TRY IT = Please give back each line of the listing, unchanged in every word.

DATA SHOWN START

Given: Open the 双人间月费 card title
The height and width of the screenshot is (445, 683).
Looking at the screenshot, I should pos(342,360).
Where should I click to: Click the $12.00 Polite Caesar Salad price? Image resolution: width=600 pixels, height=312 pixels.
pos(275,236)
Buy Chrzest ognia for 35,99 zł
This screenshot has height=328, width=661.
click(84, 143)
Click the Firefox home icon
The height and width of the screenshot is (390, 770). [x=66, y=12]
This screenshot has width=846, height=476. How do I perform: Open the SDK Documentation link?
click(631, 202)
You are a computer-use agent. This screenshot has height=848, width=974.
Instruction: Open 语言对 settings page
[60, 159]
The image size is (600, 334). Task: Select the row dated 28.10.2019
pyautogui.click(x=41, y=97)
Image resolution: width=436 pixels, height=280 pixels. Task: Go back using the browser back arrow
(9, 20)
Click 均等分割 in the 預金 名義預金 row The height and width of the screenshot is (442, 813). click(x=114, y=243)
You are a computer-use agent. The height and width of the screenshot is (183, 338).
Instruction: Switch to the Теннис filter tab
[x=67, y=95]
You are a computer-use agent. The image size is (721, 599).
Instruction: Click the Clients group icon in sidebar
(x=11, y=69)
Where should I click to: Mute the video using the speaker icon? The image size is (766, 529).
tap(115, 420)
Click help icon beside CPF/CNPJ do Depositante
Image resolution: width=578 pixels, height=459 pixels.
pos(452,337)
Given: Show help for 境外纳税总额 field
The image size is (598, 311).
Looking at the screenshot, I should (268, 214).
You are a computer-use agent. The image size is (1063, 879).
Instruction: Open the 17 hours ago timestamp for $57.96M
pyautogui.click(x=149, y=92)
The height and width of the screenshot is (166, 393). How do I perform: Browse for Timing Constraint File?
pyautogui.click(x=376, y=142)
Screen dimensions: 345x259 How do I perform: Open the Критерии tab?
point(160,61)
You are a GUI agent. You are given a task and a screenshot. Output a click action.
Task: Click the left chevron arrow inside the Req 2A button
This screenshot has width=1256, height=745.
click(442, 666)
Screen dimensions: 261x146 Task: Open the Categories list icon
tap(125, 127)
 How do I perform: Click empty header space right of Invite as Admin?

DATA SHOWN END

REPLY TO THE EXERCISE =
Given: Open the 双人间月费 card title
The height and width of the screenshot is (445, 683).
Looking at the screenshot, I should pos(342,360).
Where should I click to: Click the $12.00 Polite Caesar Salad price? Image resolution: width=600 pixels, height=312 pixels.
pos(275,236)
Buy Chrzest ognia for 35,99 zł
This screenshot has height=328, width=661.
click(84, 143)
Click the Firefox home icon
The height and width of the screenshot is (390, 770). [x=66, y=12]
This screenshot has width=846, height=476. How do I perform: Open the SDK Documentation link?
click(631, 202)
You are a computer-use agent. This screenshot has height=848, width=974.
Instruction: Open 语言对 settings page
[60, 159]
The image size is (600, 334). Task: Select the row dated 28.10.2019
pyautogui.click(x=41, y=97)
Image resolution: width=436 pixels, height=280 pixels. Task: Go back using the browser back arrow
(9, 20)
Click 均等分割 in the 預金 名義預金 row The height and width of the screenshot is (442, 813). click(x=114, y=243)
You are a computer-use agent. The height and width of the screenshot is (183, 338).
Instruction: Switch to the Теннис filter tab
[x=67, y=95]
You are a computer-use agent. The image size is (721, 599).
Instruction: Click the Clients group icon in sidebar
(x=11, y=69)
Where should I click to: Mute the video using the speaker icon? The image size is (766, 529).
tap(115, 420)
Click help icon beside CPF/CNPJ do Depositante
Image resolution: width=578 pixels, height=459 pixels.
pos(452,337)
Given: Show help for 境外纳税总额 field
The image size is (598, 311).
Looking at the screenshot, I should (268, 214).
You are a computer-use agent. The image size is (1063, 879).
Instruction: Open the 17 hours ago timestamp for $57.96M
pyautogui.click(x=149, y=92)
The height and width of the screenshot is (166, 393). How do I perform: Browse for Timing Constraint File?
pyautogui.click(x=376, y=142)
Screen dimensions: 345x259 How do I perform: Open the Критерии tab?
point(160,61)
You are a GUI agent. You are given a task and a screenshot. Output a click action.
Task: Click the left chevron arrow inside the Req 2A button
This screenshot has width=1256, height=745.
click(442, 666)
Screen dimensions: 261x146 Task: Open the Categories list icon
tap(125, 127)
 How do I perform: Click empty header space right of Invite as Admin?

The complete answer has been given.